YOUR GOAL:
Filter the material below down to the lines containing the string "checkbox", copying each matching line unchanged.

Element and text position data
**********

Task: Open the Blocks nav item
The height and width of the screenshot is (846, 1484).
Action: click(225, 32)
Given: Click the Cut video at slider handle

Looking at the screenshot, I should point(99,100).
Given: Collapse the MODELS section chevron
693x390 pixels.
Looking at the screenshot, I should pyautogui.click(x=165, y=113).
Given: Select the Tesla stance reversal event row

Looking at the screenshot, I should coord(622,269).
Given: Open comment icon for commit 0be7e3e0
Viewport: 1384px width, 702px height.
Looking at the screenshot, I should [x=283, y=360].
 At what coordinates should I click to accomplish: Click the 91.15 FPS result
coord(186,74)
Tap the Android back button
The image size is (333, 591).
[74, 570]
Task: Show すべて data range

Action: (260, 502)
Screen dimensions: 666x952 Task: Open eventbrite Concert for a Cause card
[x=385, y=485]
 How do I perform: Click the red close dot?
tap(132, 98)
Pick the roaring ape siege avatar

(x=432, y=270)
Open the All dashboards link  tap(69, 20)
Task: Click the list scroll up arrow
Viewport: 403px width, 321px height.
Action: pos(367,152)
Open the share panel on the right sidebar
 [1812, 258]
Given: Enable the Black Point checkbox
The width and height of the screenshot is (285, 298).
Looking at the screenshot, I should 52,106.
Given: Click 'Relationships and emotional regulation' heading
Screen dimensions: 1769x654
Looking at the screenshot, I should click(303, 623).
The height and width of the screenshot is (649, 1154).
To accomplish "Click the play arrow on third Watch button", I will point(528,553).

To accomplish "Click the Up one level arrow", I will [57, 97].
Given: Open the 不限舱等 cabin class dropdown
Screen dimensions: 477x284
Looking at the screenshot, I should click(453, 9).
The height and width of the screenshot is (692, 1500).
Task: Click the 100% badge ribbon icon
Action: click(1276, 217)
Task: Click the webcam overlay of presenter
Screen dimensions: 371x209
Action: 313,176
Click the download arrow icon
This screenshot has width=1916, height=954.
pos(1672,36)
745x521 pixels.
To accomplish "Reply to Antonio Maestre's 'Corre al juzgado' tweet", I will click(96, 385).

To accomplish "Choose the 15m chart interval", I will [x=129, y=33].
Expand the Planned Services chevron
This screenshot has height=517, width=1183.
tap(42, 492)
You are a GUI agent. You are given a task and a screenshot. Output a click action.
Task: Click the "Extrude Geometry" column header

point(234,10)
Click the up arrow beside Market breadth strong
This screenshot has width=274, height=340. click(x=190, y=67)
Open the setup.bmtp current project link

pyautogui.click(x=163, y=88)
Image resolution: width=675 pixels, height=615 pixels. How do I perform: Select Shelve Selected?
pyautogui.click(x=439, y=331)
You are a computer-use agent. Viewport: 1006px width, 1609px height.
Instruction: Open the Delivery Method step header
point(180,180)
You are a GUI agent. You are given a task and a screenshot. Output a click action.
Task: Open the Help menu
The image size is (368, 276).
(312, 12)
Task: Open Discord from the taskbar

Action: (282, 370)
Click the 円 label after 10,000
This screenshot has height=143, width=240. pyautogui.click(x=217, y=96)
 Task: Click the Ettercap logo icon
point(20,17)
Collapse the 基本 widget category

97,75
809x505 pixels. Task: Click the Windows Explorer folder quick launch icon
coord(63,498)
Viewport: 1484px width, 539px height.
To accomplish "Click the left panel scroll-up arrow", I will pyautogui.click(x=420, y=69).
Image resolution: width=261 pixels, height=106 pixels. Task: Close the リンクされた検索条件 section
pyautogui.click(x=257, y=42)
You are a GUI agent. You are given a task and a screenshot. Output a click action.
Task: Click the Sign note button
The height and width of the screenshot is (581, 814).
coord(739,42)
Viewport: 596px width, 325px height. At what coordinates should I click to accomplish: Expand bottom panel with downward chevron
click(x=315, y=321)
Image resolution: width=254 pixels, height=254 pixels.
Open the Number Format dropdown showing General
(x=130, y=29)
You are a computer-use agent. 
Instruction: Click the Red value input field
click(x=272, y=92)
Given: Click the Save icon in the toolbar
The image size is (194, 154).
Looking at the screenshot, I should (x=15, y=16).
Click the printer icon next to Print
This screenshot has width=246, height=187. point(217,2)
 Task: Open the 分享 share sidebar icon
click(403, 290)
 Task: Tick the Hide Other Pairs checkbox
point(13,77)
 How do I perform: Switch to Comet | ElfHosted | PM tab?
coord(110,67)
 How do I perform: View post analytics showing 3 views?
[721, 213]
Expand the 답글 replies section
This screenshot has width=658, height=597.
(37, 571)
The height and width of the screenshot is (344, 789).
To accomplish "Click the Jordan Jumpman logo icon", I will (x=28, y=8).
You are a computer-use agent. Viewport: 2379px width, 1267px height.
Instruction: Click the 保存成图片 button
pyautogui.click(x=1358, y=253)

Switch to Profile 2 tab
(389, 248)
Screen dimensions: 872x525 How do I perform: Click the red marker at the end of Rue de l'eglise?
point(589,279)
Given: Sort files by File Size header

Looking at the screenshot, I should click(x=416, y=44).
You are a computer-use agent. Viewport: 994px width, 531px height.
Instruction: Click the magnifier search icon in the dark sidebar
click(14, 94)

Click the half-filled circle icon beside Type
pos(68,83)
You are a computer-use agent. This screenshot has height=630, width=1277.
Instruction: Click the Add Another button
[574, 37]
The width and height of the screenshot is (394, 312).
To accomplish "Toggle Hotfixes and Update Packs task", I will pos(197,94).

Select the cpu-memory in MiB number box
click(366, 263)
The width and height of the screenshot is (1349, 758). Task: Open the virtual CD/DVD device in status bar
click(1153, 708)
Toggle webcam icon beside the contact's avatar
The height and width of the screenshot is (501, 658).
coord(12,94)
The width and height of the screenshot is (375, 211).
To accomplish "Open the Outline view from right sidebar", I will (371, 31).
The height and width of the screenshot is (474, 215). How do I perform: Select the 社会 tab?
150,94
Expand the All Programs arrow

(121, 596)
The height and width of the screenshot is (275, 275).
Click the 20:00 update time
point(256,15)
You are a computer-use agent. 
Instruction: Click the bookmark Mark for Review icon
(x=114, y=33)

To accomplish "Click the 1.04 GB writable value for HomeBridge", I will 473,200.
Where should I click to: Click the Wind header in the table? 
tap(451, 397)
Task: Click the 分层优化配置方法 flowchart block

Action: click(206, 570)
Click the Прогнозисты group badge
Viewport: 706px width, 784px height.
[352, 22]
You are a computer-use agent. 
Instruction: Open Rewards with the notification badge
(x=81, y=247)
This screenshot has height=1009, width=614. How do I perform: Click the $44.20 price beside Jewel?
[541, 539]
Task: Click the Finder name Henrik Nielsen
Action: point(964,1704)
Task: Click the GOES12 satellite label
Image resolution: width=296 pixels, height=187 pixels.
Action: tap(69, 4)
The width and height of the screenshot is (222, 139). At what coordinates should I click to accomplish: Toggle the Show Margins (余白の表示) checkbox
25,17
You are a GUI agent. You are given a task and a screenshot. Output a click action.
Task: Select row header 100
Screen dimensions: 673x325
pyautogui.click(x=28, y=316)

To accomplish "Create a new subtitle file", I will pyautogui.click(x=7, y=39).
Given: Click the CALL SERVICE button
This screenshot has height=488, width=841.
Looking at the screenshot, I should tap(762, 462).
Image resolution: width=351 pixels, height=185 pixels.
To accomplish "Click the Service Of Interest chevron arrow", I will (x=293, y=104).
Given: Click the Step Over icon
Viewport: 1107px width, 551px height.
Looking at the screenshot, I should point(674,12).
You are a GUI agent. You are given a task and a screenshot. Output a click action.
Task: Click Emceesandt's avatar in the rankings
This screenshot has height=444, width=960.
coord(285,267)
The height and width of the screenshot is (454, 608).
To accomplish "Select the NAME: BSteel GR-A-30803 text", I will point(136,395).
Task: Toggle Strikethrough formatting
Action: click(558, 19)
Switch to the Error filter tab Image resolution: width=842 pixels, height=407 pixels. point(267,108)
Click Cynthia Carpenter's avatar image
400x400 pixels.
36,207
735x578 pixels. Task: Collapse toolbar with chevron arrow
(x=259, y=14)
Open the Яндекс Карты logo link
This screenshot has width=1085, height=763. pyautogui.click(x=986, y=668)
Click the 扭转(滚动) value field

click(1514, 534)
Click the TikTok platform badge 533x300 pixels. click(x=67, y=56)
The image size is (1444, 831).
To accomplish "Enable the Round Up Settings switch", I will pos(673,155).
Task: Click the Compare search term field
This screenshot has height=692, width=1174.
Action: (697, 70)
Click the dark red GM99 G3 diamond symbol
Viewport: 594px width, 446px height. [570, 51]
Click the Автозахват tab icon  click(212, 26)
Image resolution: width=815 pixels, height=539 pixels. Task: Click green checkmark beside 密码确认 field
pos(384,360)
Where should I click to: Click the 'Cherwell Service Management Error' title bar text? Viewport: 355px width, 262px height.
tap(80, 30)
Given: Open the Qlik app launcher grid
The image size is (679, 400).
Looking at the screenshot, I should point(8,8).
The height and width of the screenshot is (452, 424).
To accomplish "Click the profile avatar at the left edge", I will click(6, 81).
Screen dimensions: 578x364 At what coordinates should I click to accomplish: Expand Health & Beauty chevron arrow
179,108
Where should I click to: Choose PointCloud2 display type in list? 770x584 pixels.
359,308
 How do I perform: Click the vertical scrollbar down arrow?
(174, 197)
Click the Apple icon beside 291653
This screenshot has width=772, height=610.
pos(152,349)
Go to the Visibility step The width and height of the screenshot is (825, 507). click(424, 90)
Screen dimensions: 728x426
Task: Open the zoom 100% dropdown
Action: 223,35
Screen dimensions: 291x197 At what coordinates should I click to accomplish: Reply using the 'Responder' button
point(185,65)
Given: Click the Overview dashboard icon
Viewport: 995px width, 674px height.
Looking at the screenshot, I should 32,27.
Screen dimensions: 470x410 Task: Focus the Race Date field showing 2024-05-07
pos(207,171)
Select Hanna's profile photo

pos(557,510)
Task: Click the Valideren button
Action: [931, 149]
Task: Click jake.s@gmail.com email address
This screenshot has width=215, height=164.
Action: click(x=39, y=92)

**********

THE RESPONSE:
Given: Enable the Black Point checkbox
 Task: Tick the Hide Other Pairs checkbox
The width and height of the screenshot is (222, 139). At what coordinates should I click to accomplish: Toggle the Show Margins (余白の表示) checkbox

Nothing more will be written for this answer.